Provision of high-definition pressure-broadening data for spectroscopic studies of exoplanetary atmospheres: ExoMol Diet 1.2

Spectroscopic studies of exoplanetary atmospheres by the next generation space missions, such as the James Webb Space Telescope (JWST) and Atmospheric Remote-sensing Exoplanet Large-survey (ARIEL), will rely on spectroscopic data available at mid-infrared and visible/infrared wavelengths for the bulk of already detected or expected molecules.  While in gas giants the main perturbers are hydrogen (H₂) and helium (He), due to the large variety of exoplanet atmospheres to be probed, a whole range of other broadeners are also of interest, including carbon dioxide (CO₂), nitrogen (N₂), oxygen (O₂), water vapor (H₂O), carbon monoxide (CO), nitric monoxide (NO), methane (CH₄) and ammonia (NH₃). Moreover, because of the elevated temperatures encountered, not only “exotic” molecules but also molecular ions have to be considered as optically active species.

- Given task
From the pressure-broadening passage, reproduce word for word the stretch from "Spectroscopic studies of exoplanetary atmospheres by" through "optically active species.". The lines that follow come from a separate source and have nothing to do with the pressure-broadening passage.

- Entries provided
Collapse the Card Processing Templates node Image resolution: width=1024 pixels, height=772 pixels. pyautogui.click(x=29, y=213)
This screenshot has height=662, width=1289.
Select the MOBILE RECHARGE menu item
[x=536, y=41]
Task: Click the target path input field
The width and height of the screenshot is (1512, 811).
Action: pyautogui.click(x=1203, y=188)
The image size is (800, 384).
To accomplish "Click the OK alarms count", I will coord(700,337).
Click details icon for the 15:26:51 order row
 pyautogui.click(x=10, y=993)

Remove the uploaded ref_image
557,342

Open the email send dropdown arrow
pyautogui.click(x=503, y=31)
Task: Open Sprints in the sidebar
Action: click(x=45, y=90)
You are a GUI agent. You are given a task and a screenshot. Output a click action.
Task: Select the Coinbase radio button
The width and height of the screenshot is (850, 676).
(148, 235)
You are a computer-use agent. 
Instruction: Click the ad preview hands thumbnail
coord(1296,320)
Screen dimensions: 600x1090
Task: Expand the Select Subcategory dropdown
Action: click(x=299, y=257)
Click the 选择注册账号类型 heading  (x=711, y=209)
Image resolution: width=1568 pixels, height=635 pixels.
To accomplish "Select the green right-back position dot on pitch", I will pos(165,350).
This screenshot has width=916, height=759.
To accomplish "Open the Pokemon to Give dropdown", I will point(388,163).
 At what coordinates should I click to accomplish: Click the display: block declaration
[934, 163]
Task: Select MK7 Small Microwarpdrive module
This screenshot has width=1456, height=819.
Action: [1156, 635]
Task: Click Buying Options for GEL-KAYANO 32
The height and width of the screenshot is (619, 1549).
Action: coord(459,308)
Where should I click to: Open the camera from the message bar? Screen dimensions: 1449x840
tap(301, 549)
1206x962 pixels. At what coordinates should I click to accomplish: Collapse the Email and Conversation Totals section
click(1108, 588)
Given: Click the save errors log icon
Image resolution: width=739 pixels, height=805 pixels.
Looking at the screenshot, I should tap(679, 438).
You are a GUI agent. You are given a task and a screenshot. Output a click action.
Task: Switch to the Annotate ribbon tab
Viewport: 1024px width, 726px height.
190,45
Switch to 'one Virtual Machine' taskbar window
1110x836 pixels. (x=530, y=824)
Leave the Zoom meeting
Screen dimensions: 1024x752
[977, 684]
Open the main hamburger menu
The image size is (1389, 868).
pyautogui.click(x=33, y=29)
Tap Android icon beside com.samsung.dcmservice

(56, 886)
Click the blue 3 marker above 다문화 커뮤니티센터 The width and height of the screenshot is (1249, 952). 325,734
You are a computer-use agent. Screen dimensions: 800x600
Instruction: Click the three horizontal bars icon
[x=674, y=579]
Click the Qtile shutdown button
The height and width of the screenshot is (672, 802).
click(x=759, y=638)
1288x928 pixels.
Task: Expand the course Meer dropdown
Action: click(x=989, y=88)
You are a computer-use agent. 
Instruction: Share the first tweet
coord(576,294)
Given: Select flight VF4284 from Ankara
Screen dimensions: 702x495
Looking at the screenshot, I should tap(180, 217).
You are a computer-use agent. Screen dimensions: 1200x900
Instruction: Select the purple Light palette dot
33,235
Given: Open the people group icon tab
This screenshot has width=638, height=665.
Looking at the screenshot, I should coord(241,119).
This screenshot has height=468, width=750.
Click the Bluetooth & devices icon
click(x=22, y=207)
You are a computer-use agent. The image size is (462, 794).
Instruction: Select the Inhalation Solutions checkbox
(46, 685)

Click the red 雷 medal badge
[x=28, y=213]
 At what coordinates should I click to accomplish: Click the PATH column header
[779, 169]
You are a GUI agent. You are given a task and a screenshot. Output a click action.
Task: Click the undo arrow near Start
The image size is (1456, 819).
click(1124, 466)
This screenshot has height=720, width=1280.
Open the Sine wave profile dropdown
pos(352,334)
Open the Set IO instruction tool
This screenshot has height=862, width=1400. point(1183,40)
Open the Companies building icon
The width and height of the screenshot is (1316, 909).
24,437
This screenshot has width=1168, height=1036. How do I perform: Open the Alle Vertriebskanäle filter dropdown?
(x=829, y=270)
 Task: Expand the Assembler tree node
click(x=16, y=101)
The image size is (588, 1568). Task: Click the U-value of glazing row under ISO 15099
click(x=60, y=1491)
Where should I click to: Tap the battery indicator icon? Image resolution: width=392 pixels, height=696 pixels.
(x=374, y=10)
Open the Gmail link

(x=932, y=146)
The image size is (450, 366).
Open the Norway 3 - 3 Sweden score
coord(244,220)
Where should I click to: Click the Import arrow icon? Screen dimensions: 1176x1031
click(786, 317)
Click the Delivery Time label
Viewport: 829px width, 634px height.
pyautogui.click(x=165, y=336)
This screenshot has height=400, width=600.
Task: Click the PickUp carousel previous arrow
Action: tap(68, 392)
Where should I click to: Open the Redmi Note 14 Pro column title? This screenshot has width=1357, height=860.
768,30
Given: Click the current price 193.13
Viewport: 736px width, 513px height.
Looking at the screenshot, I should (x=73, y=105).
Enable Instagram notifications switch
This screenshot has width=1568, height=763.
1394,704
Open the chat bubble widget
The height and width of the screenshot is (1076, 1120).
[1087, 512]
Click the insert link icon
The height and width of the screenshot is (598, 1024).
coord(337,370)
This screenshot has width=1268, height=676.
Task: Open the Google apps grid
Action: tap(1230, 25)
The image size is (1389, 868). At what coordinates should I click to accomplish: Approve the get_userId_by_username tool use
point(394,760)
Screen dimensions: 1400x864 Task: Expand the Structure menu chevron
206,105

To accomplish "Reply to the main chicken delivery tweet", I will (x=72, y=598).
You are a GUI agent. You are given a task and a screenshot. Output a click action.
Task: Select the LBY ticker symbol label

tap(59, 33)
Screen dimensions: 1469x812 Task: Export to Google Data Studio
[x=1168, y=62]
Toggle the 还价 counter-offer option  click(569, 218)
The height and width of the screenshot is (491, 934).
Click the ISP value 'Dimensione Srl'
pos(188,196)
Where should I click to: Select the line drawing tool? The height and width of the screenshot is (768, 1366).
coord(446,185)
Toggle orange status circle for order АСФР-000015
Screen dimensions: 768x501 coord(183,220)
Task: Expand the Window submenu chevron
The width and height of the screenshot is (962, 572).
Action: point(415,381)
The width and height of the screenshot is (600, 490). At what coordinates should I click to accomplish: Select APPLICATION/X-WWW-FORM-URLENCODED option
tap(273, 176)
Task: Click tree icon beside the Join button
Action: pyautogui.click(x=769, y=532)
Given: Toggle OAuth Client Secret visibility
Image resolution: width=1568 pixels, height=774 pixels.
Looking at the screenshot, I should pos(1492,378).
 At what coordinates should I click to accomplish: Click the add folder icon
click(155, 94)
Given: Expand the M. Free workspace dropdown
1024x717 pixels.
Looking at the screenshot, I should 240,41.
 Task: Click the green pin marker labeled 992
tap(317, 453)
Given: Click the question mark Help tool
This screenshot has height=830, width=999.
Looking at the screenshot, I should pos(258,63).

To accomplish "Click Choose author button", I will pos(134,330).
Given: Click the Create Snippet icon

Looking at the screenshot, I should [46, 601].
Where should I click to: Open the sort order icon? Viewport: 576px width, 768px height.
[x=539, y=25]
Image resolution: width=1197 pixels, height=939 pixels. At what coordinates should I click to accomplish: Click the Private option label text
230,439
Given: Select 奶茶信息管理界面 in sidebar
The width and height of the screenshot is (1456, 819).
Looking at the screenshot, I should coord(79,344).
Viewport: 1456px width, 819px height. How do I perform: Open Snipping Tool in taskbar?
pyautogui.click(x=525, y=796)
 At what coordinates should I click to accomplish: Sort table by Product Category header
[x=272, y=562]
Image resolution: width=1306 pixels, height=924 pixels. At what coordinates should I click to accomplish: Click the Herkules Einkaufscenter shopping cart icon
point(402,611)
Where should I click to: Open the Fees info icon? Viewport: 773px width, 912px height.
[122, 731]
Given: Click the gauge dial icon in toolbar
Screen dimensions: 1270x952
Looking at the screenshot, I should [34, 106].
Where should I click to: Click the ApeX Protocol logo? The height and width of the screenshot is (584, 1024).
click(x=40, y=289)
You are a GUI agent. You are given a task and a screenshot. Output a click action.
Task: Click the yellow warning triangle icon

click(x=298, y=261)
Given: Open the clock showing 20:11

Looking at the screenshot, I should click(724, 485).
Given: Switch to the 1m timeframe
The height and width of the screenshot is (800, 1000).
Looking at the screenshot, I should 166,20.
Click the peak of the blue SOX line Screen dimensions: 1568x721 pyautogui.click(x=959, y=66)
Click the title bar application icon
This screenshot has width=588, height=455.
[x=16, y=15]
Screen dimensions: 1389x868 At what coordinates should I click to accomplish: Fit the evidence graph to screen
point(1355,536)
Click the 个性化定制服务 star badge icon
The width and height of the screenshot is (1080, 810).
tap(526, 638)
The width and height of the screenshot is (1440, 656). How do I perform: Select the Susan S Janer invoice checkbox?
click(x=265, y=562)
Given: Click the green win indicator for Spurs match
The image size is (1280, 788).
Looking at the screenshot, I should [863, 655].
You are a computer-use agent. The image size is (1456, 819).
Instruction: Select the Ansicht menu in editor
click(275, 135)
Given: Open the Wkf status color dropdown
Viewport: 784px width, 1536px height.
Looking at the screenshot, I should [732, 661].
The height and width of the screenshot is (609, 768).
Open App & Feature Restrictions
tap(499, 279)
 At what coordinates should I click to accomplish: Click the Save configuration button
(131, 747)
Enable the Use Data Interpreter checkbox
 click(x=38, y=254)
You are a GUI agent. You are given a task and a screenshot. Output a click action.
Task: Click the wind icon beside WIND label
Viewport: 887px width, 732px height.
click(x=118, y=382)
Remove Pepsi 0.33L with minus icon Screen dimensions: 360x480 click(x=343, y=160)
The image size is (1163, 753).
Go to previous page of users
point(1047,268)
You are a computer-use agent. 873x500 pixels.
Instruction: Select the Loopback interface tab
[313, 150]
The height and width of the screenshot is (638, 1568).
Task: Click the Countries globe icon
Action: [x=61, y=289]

- Complete output
Spectroscopic studies of exoplanetary atmospheres by the next generation space missions, such as the James Webb Space Telescope (JWST) and Atmospheric Remote-sensing Exoplanet Large-survey (ARIEL), will rely on spectroscopic data available at mid-infrared and visible/infrared wavelengths for the bulk of already detected or expected molecules.  While in gas giants the main perturbers are hydrogen (H₂) and helium (He), due to the large variety of exoplanet atmospheres to be probed, a whole range of other broadeners are also of interest, including carbon dioxide (CO₂), nitrogen (N₂), oxygen (O₂), water vapor (H₂O), carbon monoxide (CO), nitric monoxide (NO), methane (CH₄) and ammonia (NH₃). Moreover, because of the elevated temperatures encountered, not only “exotic” molecules but also molecular ions have to be considered as optically active species.